A publicação do livro em 1972 causou escândalo e levou as autoras à barra do tribunal, um processo que só terminou depois da revolução de Abril de 1974, com a sua absolvição, a 07 de maio desse ano.
As autoras foram levadas à barra do tribunal acusadas de terem escrito um livro com “conteúdo insanavelmente pornográfico e atentatório da moral pública”, recorda a editora do Grupo LeYa.
Após três dias da publicação de “Novas Cartas Portuguesas”, em abril de 1972, os exemplares foram apreendidos por ordem da Censura do Estado Novo e destruídos.
O livro assumiu-se como um protesto de revolta contra o regime ditatorial que vigorou em Portugal entre 1926 e a revolução de Abril.
As cartas de amor da freira alentejana Mariana Alcoforado dirigidas a um oficial francês serviram de mote às três autoras para denunciarem a guerra colonial que ceifava centenas de vidas, maioritariamente jovens, e as opressões impostas às mulheres, sujeitas a um sistema judicial persecutório.
As Publicações D. Quixote qualificam "Novas Cartas Portuguesas" como uma “obra intemporal”.
Na sentença do tribunal, saída a 07 de maio de 1974, que retira as acusações às três escritoras, pode ler-se que “o livro não é pornográfico nem imoral, pelo contrário, é uma obra de arte, de elevado nível, na sequência de outros que as autoras já produziram”.
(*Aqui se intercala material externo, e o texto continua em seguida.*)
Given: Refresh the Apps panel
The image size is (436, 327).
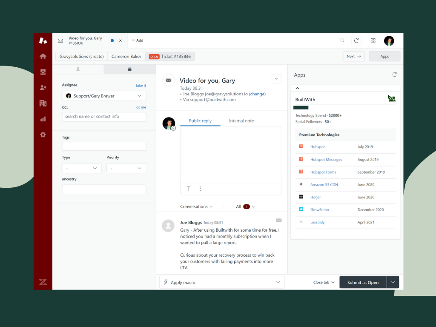Looking at the screenshot, I should point(394,75).
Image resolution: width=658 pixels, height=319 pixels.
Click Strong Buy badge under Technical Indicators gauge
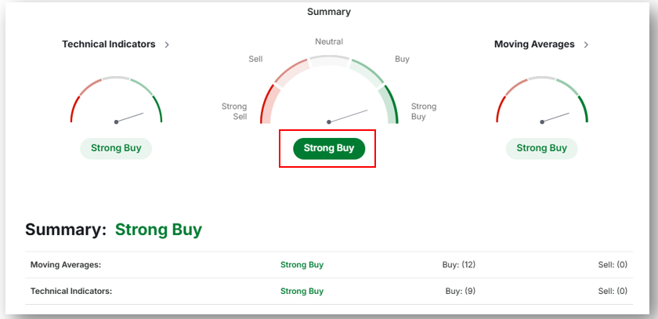click(116, 149)
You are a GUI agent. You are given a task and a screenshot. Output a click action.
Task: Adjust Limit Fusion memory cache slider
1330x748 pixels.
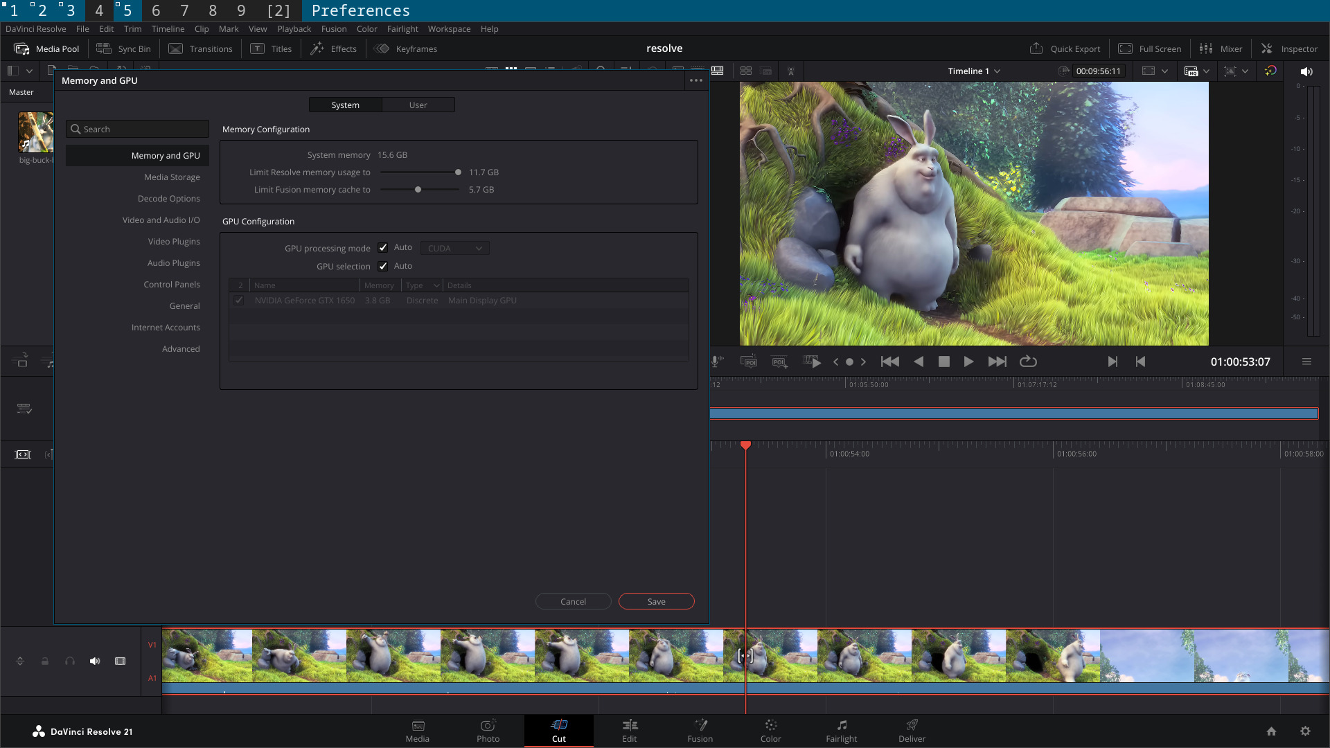click(418, 190)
A ex-primeira-ministra Maria de Lourdes Pintasilgo (1930-2004), nos prefácios de uma edição da obra publicada em 1980, e incluídos nesta nova versão, corroborada pela poeta Ana Luísa Amaral, estudiosa da obra e professora na Faculdade de Letras da Universidade do Porto, confirmava a contemporaneidade de “Novas Cartas Portuguesas”.
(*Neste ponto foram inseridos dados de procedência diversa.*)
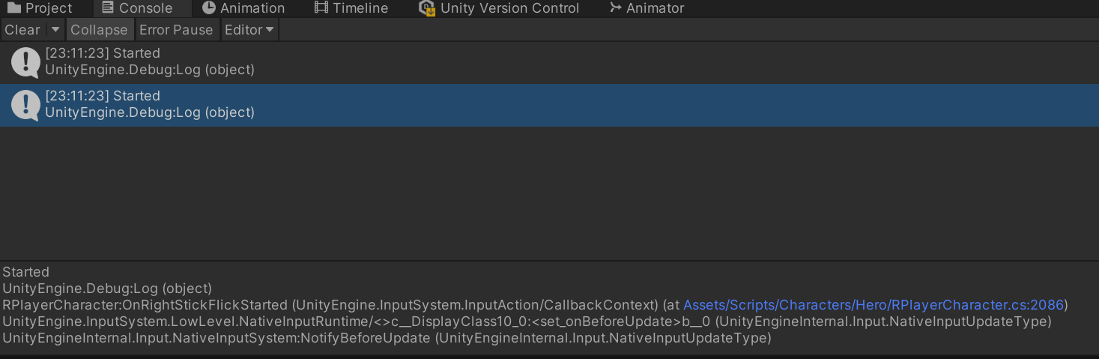Screen dimensions: 1099x359
Task: Click the selected log entry's info icon
Action: coord(25,106)
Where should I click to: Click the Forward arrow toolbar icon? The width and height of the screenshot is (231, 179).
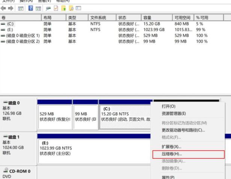point(10,8)
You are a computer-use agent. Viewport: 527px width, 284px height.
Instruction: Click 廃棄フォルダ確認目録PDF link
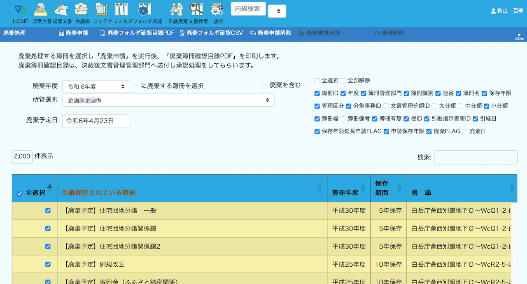pyautogui.click(x=138, y=33)
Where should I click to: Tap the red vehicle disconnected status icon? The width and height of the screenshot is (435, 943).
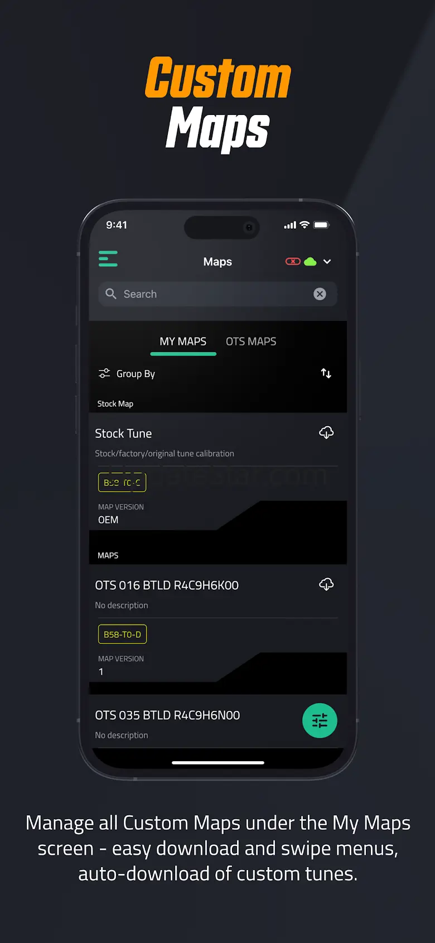[x=293, y=262]
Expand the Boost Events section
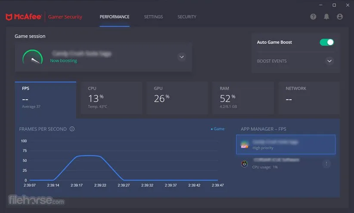This screenshot has width=354, height=213. (329, 61)
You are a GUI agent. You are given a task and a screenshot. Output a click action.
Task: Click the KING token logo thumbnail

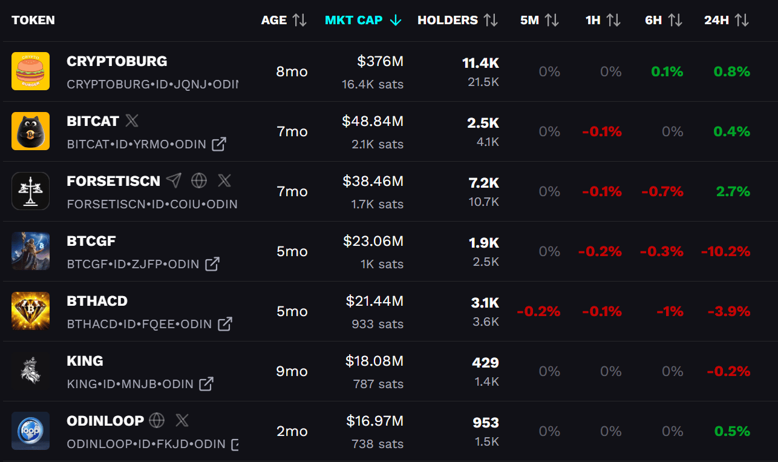(x=30, y=371)
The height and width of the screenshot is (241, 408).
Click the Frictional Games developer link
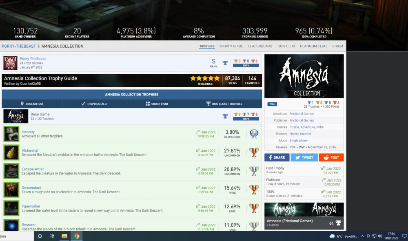(302, 114)
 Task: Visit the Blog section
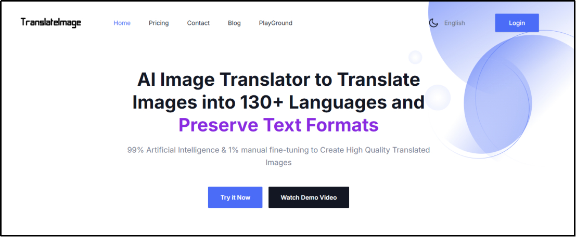coord(234,23)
As “Novas Cartas Portuguesas”, escreveu Pintasilgo, "inauguraram um novo tempo na corrente literária do neofeminismo”, constituindo-se como “uma forma nova de dizer a pessoa humana e o seu modo de estar no mundo”.
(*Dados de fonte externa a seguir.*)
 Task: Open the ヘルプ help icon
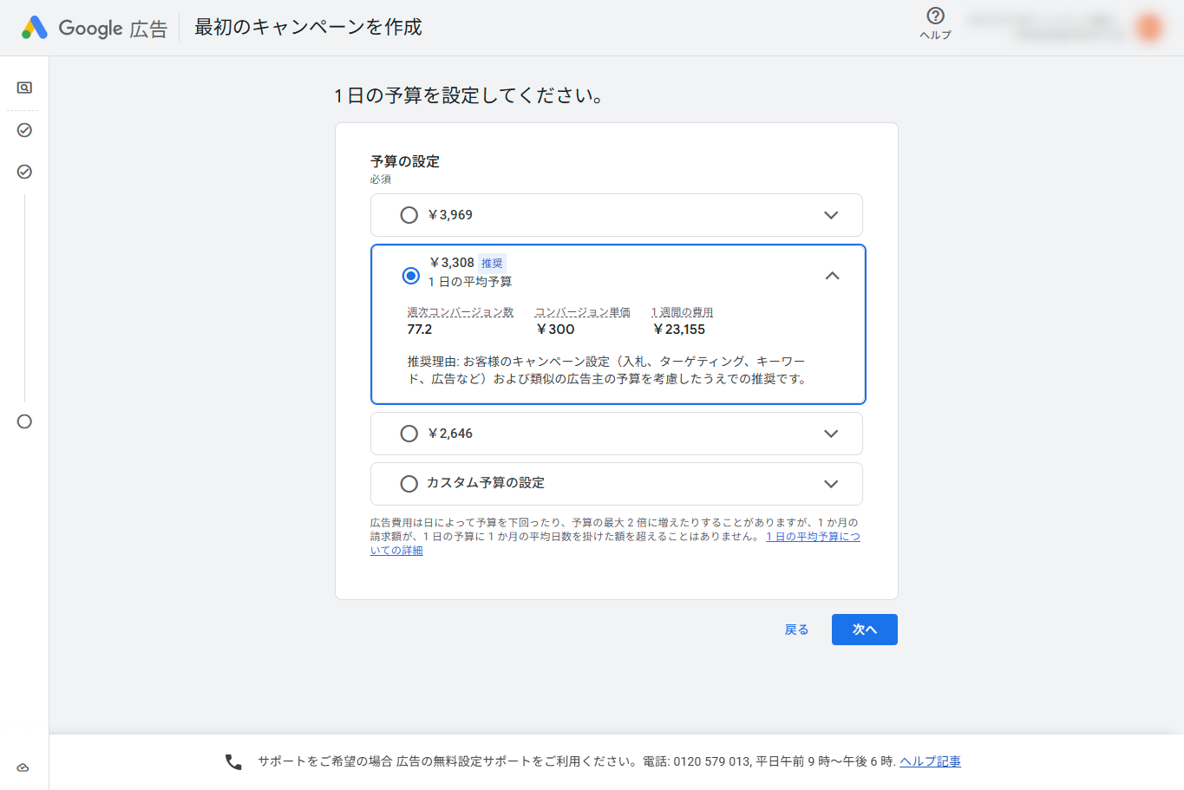935,19
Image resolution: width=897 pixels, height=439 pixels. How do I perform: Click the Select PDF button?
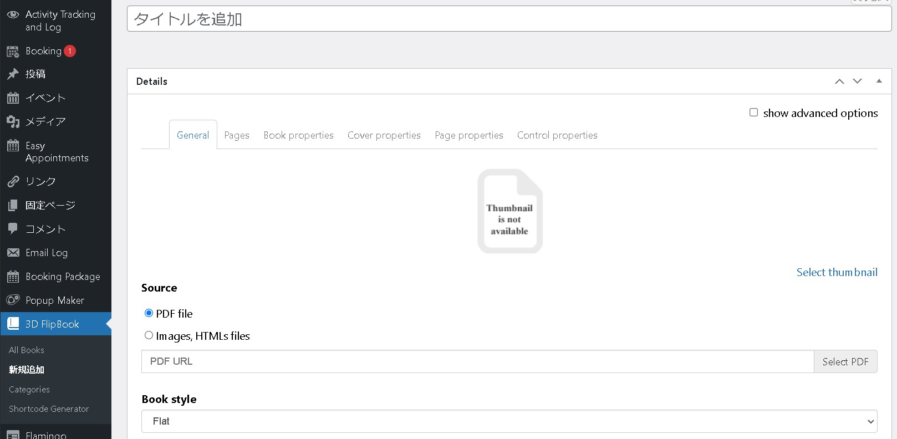click(845, 361)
A nova edição, em capa dura, das “Novas Cartas Portuguesas”, a sair na próxima terça-feira, é coordenada por Ana Luísa Amaral e prefaciada por Maria de Lourdes Pintasilgo, e inclui “um caderno com fotografias de Jorge Horta, irmão de Maria Teresa Horta, que acompanhou de perto diversos momentos daquele tempo e o processo judicial de que as autoras foram alvo”.
A obra só conheceria uma segunda edição em 1974, após a Revolução de 25 de Abril, prefaciada por Maria de Lourdes Pintasilgo, que seis anos depois, em 1980, assinaria o pré-prefácio e o prefácio da terceira edição, agora recuperados .
Engenheira química, política e a única mulher que desempenhou o cargo de primeira-ministra em Portugal (julho de 1979 a janeiro de 1980), Maria de Lourdes Pintasilgo considerou que “é tal a rotura introduzida pelas ‘Novas Cartas Portuguesas’ que a sua primeira abordagem só pode ser feita à luz do que elas não são”.
Também na próxima terça-feira, entre as 16:00 e as 18:00, no Salão Nobre do Teatro Nacional D. Maria II, em Lisboa, acontecem as “Conversas sobre as Novas Cartas”, com moderação de Sofia Branco.
Na conversa literária participam a professora universitária Marinela Freitas, a escritora Inês Pedrosa e o jornalista e escritor Pedro Vieira, enquanto na conversa política participam a investigadora Helena Neves, o diplomata Américo Bárbara, que foi advogado das autoras no processo judicial, e a dramaturga Maria Gil.
Na Sala Estúdio do D. Maria II está em cena até quarta-feira o espetáculo “Ai Marianas”, que resgata “As novas cartas portuguesas” e o julgamento das suas autoras, e pretende mostrar a voz política e literária de uma obra que, “estranhamente”, ao fim de 50 anos, ainda é desconhecida.
Com criação e dramaturgia de Catarina Rôlo Salgueiro e Leonor Buescu, a peça, construída a partir de textos da obra escrita por Maria Isabel Barreno, Maria Teresa Horta e Maria Velho da Costa, conhecidas como “as três Marias”.